With every annual letter he republishes the very first letter he sent to shareholders in 1997, reinforcing his view of the need to obsess over customers. In his latest letter he returns to this theme: “Much of what we build at AWS is based on listening to customers. It’s critical to ask customers what they want, listen carefully to their answers, and figure out a plan to provide it thoughtfully and quickly (speed matters in business!). No business could thrive without that kind of customer obsession.”

Bezos is an example of an inspirational leader who recognises the fundamental need to champion customer service not just in the boardroom but across the whole organisation. He is not alone.

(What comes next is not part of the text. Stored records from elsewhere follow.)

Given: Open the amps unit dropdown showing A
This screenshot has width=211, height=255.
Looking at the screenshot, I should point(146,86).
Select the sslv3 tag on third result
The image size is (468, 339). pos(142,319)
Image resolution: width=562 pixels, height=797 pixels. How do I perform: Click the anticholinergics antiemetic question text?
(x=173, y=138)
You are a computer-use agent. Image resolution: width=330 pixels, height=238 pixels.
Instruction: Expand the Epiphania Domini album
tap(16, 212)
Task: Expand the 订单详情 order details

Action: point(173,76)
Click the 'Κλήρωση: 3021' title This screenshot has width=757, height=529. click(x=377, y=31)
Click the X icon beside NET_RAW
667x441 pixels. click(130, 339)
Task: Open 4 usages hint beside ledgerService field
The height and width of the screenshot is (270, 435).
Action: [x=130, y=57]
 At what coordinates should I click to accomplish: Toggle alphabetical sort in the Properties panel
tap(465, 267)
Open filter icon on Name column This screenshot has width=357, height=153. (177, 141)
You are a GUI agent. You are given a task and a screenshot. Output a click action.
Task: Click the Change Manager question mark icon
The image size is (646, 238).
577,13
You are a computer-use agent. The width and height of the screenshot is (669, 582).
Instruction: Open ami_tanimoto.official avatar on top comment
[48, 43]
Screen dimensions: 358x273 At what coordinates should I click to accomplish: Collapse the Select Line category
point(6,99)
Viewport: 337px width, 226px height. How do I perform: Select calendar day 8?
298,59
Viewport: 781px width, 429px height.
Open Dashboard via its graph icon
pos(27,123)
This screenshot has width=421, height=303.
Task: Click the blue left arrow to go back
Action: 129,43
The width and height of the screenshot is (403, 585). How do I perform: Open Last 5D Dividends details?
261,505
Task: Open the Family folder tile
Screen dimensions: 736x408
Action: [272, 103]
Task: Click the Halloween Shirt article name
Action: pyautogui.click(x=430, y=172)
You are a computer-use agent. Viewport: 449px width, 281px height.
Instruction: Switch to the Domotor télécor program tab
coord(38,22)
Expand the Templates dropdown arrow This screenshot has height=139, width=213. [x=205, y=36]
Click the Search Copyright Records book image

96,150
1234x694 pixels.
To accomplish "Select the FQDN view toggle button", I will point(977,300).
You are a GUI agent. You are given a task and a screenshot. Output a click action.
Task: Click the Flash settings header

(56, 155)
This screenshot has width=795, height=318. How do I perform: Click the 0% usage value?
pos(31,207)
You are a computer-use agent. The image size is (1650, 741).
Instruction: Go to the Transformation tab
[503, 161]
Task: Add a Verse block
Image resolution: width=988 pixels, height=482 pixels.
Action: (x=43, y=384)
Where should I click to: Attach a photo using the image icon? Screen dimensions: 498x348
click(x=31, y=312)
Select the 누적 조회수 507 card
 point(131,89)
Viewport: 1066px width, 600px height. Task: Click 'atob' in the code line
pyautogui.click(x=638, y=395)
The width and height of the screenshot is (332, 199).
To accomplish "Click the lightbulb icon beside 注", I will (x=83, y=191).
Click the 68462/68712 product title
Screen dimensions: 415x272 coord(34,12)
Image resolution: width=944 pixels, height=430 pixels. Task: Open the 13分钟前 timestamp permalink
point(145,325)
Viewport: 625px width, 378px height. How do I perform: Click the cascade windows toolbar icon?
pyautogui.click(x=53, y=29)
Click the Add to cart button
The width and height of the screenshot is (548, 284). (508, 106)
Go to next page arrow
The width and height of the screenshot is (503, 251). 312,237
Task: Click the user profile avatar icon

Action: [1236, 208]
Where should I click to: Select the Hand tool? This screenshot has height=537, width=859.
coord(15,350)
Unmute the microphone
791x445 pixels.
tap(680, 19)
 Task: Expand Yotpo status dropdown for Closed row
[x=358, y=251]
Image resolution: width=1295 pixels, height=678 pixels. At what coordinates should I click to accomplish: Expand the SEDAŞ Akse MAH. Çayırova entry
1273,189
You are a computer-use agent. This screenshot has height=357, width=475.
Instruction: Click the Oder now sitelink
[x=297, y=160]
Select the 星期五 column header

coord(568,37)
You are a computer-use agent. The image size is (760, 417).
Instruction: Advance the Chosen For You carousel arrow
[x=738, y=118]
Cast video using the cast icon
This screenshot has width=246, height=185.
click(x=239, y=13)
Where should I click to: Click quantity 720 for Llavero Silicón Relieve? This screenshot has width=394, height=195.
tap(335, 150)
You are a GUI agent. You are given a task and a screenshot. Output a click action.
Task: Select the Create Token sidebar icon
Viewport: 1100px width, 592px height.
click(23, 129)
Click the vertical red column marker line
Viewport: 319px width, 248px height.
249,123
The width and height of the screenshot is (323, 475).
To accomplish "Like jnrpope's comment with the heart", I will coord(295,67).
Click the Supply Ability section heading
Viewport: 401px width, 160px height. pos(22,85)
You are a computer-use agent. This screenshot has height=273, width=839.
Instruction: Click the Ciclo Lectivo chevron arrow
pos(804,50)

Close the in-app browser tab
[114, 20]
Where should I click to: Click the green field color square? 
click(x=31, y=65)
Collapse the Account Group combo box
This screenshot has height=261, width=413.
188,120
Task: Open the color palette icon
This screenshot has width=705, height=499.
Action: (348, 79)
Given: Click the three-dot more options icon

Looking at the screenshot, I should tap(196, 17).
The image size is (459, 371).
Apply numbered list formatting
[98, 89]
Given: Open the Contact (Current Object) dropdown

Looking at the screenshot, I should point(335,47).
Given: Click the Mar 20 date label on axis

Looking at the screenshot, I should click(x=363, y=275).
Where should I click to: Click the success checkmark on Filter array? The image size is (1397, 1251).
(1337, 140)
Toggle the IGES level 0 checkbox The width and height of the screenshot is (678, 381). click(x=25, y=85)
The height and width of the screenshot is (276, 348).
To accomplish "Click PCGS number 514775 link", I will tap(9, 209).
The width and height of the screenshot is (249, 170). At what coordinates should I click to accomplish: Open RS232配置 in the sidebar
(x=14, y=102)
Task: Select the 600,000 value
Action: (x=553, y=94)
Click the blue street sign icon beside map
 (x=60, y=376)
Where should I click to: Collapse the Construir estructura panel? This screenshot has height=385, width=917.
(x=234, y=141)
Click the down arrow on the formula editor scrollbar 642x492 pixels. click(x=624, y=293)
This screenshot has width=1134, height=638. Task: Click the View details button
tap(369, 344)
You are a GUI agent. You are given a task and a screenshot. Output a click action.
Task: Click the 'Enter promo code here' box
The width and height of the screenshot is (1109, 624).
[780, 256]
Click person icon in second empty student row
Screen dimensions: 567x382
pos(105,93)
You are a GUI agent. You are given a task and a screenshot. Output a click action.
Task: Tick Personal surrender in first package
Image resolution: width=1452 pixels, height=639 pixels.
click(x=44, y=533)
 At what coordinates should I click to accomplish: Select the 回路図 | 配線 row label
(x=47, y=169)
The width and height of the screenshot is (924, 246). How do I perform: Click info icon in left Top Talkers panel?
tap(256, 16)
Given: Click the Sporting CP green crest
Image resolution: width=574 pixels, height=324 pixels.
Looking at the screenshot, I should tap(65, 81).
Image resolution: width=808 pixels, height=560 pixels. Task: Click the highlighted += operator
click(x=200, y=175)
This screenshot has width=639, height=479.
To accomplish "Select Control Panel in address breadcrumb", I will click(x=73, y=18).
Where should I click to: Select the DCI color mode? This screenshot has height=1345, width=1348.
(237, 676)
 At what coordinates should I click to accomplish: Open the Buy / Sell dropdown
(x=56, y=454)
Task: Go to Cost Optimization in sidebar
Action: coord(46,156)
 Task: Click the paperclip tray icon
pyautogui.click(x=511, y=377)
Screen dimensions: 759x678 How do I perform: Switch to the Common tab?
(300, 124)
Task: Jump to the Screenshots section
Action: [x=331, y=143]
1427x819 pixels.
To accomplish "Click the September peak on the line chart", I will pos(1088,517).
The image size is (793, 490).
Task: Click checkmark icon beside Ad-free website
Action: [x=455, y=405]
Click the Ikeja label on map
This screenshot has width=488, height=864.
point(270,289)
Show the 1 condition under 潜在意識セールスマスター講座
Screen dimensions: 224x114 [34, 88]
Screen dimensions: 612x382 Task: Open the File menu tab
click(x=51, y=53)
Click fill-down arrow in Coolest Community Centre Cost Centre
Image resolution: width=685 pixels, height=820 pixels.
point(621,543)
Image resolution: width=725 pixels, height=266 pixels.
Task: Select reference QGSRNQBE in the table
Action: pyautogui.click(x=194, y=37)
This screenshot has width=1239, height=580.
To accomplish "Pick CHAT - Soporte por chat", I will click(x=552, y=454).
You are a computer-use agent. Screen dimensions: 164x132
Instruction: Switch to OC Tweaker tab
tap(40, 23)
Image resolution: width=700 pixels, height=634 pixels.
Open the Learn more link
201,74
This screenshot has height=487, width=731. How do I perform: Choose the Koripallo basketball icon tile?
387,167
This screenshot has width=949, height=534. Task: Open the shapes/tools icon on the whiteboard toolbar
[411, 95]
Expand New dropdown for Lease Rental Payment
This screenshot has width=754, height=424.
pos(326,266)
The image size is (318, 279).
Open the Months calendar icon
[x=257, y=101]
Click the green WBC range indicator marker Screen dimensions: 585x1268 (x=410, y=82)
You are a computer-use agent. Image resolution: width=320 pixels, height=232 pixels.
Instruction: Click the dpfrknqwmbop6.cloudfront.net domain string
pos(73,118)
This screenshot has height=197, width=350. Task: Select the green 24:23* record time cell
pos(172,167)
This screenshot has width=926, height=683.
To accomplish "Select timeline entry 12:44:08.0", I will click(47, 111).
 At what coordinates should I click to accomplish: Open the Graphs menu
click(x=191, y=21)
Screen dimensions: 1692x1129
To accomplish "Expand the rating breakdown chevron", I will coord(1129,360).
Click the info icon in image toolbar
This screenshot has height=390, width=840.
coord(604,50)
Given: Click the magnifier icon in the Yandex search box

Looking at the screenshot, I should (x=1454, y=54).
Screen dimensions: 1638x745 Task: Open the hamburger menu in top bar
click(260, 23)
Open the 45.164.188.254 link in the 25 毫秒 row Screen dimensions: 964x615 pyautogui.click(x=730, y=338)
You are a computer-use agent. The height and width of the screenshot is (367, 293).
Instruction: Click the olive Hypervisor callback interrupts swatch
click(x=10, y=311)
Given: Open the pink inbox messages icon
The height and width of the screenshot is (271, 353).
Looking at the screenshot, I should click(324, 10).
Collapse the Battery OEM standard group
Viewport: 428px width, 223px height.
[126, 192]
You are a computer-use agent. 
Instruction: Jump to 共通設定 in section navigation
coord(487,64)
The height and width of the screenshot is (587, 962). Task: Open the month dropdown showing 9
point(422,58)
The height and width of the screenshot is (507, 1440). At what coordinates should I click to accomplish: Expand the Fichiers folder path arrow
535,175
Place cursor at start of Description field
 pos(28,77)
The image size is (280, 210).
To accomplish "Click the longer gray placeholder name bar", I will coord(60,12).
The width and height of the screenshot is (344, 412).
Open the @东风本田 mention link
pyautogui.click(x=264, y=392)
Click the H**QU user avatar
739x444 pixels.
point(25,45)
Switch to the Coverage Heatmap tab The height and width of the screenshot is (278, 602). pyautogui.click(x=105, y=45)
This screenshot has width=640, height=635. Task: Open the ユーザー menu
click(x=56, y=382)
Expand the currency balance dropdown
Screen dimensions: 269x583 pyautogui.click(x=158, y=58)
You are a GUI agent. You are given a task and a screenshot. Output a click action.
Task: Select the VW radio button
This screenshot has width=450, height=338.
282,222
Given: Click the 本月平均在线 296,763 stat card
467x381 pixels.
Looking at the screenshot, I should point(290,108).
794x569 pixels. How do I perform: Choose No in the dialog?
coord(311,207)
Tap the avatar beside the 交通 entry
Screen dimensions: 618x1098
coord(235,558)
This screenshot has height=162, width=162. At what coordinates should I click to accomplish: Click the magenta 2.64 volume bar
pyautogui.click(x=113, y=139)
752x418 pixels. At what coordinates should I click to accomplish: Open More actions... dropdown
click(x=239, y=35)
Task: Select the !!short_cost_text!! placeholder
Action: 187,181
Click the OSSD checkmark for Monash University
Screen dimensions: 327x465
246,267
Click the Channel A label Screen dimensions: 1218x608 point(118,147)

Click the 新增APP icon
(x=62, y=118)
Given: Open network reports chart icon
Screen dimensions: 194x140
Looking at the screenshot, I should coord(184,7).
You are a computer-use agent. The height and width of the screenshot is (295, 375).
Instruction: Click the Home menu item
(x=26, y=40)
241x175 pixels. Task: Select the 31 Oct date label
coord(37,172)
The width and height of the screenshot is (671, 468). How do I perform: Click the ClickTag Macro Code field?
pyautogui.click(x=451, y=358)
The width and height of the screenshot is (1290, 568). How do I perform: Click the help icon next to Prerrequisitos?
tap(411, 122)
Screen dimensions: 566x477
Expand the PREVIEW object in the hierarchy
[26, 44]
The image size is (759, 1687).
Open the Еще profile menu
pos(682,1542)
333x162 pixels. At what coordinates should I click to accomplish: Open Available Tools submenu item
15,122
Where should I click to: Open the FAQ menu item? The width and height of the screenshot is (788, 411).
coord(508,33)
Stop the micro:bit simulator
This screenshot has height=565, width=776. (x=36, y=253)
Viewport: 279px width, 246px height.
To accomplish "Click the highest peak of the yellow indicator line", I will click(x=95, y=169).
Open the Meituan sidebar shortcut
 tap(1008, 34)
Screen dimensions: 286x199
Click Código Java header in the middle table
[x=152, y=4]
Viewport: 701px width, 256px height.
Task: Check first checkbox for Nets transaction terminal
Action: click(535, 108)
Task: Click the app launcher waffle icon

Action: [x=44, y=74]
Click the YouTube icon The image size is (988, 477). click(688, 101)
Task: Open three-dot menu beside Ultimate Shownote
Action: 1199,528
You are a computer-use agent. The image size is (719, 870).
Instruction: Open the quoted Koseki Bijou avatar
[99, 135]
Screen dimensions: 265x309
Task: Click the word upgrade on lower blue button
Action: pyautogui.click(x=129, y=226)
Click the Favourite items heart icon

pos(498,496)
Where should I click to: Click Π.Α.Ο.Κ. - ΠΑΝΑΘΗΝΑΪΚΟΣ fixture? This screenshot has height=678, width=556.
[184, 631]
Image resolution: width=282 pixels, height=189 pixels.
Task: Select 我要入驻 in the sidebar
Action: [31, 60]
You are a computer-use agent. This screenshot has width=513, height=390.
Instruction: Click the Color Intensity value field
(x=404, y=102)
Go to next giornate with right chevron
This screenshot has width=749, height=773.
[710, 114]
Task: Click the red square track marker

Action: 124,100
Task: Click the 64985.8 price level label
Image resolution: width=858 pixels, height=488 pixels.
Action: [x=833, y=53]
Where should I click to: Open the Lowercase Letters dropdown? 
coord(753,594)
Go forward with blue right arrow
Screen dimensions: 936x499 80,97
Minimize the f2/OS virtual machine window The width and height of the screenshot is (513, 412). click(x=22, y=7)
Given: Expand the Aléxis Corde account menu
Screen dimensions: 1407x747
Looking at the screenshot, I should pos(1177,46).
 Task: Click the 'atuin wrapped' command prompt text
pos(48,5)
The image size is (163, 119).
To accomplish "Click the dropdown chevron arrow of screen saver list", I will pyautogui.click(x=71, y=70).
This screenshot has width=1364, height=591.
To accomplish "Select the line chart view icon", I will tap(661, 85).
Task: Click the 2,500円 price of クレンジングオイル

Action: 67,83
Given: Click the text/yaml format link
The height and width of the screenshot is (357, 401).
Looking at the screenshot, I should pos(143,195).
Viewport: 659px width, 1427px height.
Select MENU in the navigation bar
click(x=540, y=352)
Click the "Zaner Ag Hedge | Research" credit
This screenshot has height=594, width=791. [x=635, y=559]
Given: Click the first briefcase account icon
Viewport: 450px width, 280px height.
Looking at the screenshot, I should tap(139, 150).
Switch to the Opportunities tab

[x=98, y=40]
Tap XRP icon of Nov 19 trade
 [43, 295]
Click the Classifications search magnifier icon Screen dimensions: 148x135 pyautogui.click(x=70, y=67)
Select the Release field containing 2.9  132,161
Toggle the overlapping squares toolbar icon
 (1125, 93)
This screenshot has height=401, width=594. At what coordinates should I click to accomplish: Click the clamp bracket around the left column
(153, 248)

Sam Walton, founder of Wal-Mart, founded his business on the principle that: “There is only one boss. The customer. And he can fire everybody in the company from the chairman on down, simply by spending his money somewhere else.”

Jack Welch, CEO of GE, famously suggested: “On the face of it, shareholder value is the dumbest idea in the world. Shareholder value is a result, not a strategy…your main constituencies are your employees, your customers and your products.”

And our own Richard Branson said: “The way you treat your employees is the way they will treat your customers”.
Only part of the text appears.